My brother is transgender. He is undergoing a change to a woman.
I am bisexual. I have issues over my gender and how I felt about it when I was in my teens and I came to terms with it in my own way. These days I'm very happy to be a woman, but there were times when I deeply resented it for various reasons.
It has deeply coloured my views on equality, gender and sex. I don't fit in with other thinking on this forum as a result. I feel more in the middle than male or female as such and I find the insistance on pitting women v men on MN as ugly and self defeating. More so than the perceived women v women thing.
I am utterly appalled by people who campaign for rights so vigoriously on this forum coming out with ignorance, prejudice and discrimination on this thread.
Words are completely failing me with just how bad I feel it is. So for once, I am just not in the frame of mind to launch into bitter debate about it. I've no doubt this post will be ripped to pieces. I can't be arsed. They are people not worthy of respect anyway.
I have said under many usernames how I feel about feminism on this forum. I change regularly so I can post on other subjects without being detected and prejudged as much. I am aware that my posting style about feminism is clear as day though. I'm outting myself due to the topic here though...

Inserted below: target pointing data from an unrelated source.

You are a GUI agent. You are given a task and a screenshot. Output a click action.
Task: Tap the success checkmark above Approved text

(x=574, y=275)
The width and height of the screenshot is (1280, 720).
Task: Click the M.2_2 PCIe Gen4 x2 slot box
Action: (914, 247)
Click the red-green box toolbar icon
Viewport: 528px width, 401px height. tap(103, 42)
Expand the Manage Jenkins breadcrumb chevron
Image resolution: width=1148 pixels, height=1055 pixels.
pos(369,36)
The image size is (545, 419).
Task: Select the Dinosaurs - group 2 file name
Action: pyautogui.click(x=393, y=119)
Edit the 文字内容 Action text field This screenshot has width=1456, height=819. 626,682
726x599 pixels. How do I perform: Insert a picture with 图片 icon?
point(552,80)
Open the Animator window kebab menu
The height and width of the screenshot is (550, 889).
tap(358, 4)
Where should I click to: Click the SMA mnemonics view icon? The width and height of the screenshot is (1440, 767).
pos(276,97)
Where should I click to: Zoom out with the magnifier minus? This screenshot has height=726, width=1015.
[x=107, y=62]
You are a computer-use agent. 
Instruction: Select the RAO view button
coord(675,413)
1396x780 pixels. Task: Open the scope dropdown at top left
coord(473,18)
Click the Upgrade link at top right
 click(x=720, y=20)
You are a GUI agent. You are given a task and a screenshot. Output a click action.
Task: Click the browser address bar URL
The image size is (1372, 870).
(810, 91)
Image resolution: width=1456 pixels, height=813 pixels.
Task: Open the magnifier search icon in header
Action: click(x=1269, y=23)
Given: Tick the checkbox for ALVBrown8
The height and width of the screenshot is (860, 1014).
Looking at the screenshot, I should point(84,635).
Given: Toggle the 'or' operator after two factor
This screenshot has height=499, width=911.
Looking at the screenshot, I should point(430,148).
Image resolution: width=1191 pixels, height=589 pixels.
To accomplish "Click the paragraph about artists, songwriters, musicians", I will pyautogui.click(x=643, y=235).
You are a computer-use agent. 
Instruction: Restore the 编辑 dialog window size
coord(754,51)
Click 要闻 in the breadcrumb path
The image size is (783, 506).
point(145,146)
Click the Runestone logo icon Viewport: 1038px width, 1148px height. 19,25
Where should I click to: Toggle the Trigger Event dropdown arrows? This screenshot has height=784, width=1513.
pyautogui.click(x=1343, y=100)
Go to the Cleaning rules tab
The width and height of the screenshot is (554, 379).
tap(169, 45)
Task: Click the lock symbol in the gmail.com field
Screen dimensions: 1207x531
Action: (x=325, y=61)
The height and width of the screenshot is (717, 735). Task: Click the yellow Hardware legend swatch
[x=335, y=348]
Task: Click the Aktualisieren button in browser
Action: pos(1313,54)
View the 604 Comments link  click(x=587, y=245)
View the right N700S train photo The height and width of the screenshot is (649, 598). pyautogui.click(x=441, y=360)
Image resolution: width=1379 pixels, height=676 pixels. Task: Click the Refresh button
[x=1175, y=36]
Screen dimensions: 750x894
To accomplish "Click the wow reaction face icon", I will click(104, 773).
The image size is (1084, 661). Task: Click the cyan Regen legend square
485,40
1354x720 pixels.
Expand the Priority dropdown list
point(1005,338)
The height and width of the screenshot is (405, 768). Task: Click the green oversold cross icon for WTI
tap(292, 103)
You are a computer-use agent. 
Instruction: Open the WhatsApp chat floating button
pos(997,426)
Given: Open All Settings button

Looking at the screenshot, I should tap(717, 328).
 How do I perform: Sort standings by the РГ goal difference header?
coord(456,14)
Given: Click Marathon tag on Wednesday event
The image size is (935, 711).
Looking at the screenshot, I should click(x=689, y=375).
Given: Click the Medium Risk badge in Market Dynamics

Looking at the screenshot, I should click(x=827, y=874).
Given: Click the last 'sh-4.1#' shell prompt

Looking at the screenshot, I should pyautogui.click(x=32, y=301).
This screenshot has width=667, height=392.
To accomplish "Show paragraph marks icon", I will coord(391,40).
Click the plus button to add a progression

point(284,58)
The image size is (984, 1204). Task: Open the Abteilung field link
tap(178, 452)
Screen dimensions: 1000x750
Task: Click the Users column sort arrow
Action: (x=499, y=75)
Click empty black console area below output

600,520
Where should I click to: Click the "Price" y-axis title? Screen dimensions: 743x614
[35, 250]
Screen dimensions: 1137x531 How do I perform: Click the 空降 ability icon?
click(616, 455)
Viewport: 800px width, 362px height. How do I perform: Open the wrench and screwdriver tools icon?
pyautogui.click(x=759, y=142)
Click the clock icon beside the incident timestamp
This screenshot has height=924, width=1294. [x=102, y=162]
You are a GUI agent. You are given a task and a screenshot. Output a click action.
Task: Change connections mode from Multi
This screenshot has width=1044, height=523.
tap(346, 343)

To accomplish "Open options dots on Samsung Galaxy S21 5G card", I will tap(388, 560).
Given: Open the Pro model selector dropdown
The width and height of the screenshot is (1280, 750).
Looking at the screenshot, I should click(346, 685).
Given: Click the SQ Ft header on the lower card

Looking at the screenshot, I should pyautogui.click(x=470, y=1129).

I'm passionate about my views as I have a problem with how many people here see fit to be prejudious in their own ways but remain protected under their label of feminism.
I have always seen myself as someone who wants equality. For everyone. So to see feminists here with some of the views they have, I think they need to really need to reassess their values. I find what they are saying is that women should be equal to men. But only if they have the matching gentalia. And have been born with them. Then they are second class.
I don't get on with my sister these days. We never really have though. The way she has handled it and treated everyone else in the process has been awful and has be coloured by her partners experience. Myself and my husband were rejected before we even knew which has been unbelievably difficult to cope with, when perhaps out of everyone, I might have been the one who would have understood most.
I doubt that we will ever really sort things out. To be honest I don't think I want to. I just don't think that I can resolve the issues with have without causing greater pain to everyone in my family, which is why I don't seek to. Some things are just best left. I love my sister and always will. There are days I have wished her dead, but only because I love her and worry about the consequences. That in my heart, is all that matters.
The suicide rate is terrifying. I worry about that. I worry about her other choices with regard to how it puts her at risk. There is support out there for him and for that I'm grateful. Its not the same as someone coming out as gay. I wish it was that simple. When people say "well he's still your brother" they rather miss a whole load of issues. He's no longer my brother. And to adjust your whole life to suddenly having a sister is mindblowingly difficult. I believe it isn't uncommon for transgender people to reject their families as its a reminder of the past. Hence the knowing that people out there give support when you can't if even more important.
To read a thread like this, and to see people who are so into rights and you would hope, that even if you disagree with them, would be on the side of your sister speak the things they have here is just... Well heartbreaking. And just indescribable.
Fighting for equality shouldn't matter about what your bits are. Attacking people for being men, or women, or transgender is just not on. And I see it daily here. By people who think they have the moral high ground.
You don't. You are just people who pick and choose who you want to make '-ist' comments about. And pretend you are dead clever, when you are just as ignorant as all the people you campaign against.
I have nothing left say other than how empty and hollow this thread has left me and to say I simply believe in equality.